There are a good many places that need our donations. Of course, you should go with one that fits your philosophy and hopefully becomes the one place you concentrate your efforts, rather than a dollar here and a dollar there. Geoffrey and I have decided to send our donation for the Katrina disaster efforts to America's Second Harvest.

We are making a second donation to Unicef, to help with the Tsunami efforts.

The biggest challenge in response to a natural disaster like Katrina or the 2004 Tsunami is not just to respond as generously and as quickly as possible, but to also realize that these efforts are ongoing. They don't end once the donation is sent and the fickle news coverage moves on to other things (note I did not say bigger and better). Even if it means parcelling out the donation and sending only half each time - it's the constant flow of funds over time to the groups that need it that helps.

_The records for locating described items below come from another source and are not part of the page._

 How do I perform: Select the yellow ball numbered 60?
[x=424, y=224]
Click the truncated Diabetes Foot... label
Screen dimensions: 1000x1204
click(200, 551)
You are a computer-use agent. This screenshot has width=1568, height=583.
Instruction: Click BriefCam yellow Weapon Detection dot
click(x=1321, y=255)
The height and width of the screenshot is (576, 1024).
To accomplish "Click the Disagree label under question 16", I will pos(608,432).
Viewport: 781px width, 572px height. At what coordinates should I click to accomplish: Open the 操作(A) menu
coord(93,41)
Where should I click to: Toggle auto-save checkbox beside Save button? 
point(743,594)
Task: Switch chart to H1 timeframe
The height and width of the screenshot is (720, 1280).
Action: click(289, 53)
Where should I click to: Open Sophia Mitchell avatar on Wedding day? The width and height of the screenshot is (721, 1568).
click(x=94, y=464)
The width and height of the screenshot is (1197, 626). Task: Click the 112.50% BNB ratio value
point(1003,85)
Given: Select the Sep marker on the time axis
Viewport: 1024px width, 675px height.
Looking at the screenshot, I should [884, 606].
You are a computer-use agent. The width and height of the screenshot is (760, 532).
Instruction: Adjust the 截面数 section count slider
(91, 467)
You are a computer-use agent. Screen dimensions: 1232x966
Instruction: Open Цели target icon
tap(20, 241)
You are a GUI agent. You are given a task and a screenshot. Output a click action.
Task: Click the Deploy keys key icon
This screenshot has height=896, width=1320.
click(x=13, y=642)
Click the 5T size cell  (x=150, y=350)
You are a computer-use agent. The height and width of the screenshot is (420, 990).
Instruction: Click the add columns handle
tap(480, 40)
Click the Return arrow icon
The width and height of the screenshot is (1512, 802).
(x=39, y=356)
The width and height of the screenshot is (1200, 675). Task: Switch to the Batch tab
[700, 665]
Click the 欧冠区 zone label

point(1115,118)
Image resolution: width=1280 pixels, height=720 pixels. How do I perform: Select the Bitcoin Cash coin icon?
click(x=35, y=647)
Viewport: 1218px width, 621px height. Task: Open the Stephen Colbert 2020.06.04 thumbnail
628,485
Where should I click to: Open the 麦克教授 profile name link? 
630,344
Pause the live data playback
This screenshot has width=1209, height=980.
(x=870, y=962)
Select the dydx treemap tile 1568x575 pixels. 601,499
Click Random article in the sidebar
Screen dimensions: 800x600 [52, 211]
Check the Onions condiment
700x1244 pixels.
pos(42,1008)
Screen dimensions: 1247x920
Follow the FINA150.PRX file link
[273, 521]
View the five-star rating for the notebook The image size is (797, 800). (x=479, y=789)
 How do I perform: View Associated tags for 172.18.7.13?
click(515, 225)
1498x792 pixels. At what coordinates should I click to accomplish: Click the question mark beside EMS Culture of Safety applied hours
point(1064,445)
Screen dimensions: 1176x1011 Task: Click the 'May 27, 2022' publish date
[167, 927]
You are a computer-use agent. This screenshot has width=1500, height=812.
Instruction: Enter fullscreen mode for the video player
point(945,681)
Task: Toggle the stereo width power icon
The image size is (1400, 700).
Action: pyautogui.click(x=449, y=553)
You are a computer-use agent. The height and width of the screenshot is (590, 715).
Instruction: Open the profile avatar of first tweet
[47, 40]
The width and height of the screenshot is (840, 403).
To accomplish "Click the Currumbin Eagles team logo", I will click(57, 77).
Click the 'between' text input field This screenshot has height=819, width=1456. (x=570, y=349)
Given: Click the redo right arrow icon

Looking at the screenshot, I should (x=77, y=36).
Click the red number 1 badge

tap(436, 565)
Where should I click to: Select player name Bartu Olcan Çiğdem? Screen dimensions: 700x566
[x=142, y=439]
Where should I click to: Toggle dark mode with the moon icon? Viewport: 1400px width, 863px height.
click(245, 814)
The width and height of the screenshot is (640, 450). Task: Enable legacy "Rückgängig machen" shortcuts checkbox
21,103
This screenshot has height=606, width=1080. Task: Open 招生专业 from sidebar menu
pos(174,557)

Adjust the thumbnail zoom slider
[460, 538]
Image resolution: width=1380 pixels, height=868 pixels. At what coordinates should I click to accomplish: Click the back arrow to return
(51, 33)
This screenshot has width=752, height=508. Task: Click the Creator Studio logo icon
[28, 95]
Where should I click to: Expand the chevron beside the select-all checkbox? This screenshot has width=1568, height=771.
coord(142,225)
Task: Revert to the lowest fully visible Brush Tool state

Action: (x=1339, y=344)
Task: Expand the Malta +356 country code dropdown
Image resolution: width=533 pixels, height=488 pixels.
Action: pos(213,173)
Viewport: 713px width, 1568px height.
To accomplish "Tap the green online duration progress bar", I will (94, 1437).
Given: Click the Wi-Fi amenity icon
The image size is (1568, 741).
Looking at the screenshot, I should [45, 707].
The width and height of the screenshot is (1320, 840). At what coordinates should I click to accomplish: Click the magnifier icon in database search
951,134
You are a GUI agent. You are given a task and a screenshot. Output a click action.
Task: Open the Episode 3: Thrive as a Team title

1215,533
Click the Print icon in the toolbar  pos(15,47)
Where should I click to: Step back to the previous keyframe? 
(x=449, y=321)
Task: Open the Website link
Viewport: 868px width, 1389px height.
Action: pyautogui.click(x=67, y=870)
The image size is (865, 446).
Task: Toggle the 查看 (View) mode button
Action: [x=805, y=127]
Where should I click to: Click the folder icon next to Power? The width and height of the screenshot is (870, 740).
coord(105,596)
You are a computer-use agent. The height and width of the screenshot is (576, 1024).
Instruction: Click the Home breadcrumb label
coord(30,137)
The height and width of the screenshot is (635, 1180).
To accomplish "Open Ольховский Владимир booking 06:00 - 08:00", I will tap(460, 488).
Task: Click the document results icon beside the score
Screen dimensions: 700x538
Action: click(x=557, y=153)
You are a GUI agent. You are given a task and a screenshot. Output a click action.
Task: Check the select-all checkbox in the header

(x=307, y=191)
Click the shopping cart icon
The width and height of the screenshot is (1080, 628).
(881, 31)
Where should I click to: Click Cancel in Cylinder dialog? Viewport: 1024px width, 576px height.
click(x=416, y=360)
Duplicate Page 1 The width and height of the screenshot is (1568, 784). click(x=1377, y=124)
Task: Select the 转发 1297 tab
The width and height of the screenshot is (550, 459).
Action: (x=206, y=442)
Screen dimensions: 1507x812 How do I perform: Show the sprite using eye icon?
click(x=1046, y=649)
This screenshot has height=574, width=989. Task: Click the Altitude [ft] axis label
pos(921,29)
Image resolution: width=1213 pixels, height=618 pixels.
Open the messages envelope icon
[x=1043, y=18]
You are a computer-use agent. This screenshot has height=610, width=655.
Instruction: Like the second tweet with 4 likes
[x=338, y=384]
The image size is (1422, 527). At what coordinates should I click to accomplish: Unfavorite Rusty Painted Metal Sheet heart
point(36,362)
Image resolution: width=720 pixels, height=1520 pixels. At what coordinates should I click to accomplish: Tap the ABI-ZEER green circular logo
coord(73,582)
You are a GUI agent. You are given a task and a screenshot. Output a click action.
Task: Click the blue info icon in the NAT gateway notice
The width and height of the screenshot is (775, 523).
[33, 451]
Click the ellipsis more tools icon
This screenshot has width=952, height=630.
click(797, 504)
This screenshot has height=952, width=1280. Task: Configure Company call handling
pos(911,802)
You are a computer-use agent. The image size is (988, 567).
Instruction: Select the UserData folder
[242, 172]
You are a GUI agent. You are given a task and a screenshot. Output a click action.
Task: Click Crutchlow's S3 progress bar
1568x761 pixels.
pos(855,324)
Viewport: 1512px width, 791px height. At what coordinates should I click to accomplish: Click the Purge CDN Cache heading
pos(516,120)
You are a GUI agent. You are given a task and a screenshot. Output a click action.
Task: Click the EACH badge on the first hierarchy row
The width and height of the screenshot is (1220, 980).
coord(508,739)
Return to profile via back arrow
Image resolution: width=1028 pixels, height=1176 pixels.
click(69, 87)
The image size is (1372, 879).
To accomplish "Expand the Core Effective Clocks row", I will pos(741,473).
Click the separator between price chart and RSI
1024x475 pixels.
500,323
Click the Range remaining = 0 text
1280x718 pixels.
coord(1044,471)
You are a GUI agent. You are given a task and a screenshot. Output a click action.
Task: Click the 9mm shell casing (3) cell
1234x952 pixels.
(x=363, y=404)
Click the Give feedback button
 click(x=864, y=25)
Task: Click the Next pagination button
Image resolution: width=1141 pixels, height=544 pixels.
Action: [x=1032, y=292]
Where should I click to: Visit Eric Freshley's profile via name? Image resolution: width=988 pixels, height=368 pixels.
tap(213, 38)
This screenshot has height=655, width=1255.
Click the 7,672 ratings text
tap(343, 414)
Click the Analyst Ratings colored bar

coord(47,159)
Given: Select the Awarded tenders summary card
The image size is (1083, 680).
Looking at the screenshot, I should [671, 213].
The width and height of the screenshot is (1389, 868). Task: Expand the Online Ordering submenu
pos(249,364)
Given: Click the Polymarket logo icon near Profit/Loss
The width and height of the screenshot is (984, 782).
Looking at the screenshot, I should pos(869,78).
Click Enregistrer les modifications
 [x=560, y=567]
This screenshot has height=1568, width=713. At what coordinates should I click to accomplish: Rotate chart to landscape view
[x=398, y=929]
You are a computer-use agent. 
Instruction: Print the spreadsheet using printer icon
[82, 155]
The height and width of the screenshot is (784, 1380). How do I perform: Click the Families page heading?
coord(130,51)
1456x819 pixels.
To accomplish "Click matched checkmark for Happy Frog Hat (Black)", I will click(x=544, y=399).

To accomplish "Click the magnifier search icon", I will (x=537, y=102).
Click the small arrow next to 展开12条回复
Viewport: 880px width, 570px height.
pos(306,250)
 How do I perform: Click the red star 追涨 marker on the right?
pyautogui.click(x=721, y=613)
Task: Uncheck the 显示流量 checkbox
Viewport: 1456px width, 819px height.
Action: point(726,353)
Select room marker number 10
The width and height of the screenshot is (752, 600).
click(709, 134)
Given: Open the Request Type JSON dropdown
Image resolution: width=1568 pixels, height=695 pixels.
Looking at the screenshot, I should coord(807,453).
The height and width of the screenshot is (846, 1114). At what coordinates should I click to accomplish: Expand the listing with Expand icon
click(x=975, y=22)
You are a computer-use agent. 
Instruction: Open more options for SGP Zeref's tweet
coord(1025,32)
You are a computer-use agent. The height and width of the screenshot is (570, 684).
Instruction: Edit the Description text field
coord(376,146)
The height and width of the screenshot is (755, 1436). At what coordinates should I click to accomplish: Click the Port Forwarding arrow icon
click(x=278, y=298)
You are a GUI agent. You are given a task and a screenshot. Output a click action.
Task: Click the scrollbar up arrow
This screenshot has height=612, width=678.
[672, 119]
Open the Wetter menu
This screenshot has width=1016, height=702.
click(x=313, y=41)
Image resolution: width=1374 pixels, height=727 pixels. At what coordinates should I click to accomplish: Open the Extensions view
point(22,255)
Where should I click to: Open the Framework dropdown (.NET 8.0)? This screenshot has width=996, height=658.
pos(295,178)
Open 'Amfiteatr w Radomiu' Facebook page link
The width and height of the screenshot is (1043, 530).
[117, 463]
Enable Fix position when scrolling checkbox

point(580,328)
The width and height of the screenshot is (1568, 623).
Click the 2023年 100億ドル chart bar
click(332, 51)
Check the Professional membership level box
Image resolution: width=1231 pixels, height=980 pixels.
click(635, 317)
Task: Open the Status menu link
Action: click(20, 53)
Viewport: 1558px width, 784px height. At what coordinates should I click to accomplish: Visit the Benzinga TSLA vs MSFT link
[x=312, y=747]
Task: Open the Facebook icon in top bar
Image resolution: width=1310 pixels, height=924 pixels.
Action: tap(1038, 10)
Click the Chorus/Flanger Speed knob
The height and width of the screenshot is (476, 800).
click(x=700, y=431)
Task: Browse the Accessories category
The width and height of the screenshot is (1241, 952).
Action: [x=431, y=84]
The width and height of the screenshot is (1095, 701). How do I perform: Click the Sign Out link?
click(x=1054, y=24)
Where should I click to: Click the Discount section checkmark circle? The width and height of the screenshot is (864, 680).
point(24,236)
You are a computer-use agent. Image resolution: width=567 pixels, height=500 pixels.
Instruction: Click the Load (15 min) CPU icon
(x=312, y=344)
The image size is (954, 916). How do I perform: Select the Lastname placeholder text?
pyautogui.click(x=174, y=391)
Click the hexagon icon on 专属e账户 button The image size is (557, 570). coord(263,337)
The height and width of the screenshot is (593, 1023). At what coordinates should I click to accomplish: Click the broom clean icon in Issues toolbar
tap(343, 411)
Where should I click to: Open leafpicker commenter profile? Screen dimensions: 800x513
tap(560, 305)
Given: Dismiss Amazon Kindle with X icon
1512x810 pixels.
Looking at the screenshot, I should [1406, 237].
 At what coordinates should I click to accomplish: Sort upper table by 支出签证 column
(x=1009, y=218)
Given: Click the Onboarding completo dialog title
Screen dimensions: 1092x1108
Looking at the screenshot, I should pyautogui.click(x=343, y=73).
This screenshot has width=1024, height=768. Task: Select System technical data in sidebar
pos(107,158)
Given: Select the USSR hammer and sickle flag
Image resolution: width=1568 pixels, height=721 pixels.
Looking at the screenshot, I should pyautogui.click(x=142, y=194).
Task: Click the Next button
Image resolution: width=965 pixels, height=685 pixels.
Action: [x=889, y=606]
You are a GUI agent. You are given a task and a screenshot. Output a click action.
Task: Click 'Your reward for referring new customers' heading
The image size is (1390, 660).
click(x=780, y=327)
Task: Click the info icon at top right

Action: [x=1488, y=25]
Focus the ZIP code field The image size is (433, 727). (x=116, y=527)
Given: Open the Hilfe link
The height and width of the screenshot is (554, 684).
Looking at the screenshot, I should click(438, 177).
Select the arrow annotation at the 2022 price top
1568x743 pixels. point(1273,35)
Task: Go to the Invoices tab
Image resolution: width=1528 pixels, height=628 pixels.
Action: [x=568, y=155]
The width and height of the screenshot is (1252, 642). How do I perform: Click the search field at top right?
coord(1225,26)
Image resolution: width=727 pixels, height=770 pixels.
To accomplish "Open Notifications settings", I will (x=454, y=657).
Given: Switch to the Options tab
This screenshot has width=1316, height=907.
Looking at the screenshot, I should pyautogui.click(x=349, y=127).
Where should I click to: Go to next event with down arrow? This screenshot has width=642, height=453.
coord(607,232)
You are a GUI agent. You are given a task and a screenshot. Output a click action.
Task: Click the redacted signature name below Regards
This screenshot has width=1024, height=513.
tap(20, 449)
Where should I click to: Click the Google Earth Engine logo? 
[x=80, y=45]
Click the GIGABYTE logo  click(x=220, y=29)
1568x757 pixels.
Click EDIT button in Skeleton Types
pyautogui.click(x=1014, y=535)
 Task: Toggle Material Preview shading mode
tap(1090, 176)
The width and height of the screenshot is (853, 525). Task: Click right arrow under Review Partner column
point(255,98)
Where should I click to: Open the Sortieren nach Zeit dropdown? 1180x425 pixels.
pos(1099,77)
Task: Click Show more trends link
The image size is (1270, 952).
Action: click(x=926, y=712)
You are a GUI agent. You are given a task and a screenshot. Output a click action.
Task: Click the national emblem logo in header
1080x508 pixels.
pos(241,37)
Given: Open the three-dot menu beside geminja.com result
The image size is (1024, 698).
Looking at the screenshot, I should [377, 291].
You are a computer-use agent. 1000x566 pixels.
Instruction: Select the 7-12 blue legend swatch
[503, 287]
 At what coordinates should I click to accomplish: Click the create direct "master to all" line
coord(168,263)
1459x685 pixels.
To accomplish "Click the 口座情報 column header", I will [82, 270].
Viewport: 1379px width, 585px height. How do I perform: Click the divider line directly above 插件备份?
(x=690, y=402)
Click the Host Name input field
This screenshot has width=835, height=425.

I am not saying that you should or should not make a donation, or even that you should or should not care. I'm not patting myself on the back and saying, "yay me" for making these donations because I know I could be doing even more. It's just that Geoff and I are often asked for advice and I thought this would be a good time to use that clout. Geoff actually gets all of the credit because he's the one who looked at the different organizations out there and determined that these were two that really seemed committed to getting the job done.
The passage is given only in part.